Awesooooooooooome, it's only twice the price for slower hardware, half the screen real-estate and a higher-maintenance OS! And it's all optimized for gaming, perhaps my lowest priority in a portable device!

I actually have enough money in my hot little hand for the Nook right now, and I've confirmed that it is available right down the street, but I would leave myself strapped for cash on the road for a few days if I got it now...

----------


## LikesToTrip

Of course it costs more. It's being made by a small group of people rather than a large corporation, but it's completely open source so you won't spend another penny on it unlike apps for the nook. And the hardware is almost exactly the same. OMAP 3530 in the pandora and OMAP 3621 in the nook. And the Pandora can easily be overclocked past 800mhz. I'd much rather have a full keyboard and top notch gamepad over a larger screen. And the maintenance is half the fun! Having every system up to N64/PSX in my pocket is awesome enough, but having a full linux desktop also! It's orgasmic!

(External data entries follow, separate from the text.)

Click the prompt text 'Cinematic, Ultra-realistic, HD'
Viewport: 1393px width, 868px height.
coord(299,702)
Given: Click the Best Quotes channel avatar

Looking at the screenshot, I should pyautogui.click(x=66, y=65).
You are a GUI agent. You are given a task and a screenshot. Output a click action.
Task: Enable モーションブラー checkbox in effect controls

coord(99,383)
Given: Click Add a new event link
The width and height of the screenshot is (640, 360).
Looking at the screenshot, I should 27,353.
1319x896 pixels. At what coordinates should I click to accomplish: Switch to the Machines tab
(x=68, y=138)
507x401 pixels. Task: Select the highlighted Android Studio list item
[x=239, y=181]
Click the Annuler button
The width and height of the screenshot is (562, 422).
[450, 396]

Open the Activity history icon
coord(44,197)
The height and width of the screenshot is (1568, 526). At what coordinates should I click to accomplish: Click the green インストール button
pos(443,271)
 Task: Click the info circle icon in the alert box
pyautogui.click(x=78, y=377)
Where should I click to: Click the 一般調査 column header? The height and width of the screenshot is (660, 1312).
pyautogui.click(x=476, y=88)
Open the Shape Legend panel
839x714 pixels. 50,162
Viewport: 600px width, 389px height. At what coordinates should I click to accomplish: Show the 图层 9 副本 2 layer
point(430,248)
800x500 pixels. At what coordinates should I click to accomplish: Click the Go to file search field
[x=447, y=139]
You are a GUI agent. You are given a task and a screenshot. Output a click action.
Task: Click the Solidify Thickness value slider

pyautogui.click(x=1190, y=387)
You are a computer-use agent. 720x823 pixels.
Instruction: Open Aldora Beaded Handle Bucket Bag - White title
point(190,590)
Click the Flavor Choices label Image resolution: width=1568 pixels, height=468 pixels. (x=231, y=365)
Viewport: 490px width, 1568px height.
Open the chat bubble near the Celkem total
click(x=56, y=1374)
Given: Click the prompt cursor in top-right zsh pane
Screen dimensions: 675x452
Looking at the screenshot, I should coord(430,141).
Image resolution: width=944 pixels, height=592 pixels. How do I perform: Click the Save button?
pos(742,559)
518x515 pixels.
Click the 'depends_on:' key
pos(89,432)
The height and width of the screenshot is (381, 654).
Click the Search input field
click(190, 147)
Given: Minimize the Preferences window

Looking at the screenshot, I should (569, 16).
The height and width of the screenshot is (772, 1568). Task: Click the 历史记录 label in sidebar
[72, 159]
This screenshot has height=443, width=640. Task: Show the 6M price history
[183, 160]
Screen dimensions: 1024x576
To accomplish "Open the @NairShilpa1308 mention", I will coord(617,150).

But yea, the Pandora definitely isn't for everyone. You do have to have a pretty good knowledge of computers to get the most out of it. It's target audience is us nerds who love retro games.

----------


## WinRic

The fleshlight.

----------


## LikesToTrip

Does that qualify as a gadget? I've pondered buying one, but I highly doubt I ever would. Seems like a waste of money.

----------


## WinRic

I just had to say it, "lust" was in the title and someone would say it eventually.

I just googled it, and a gadget has to be mechanical  :Sad:  (i thought a gadget was just a small tool)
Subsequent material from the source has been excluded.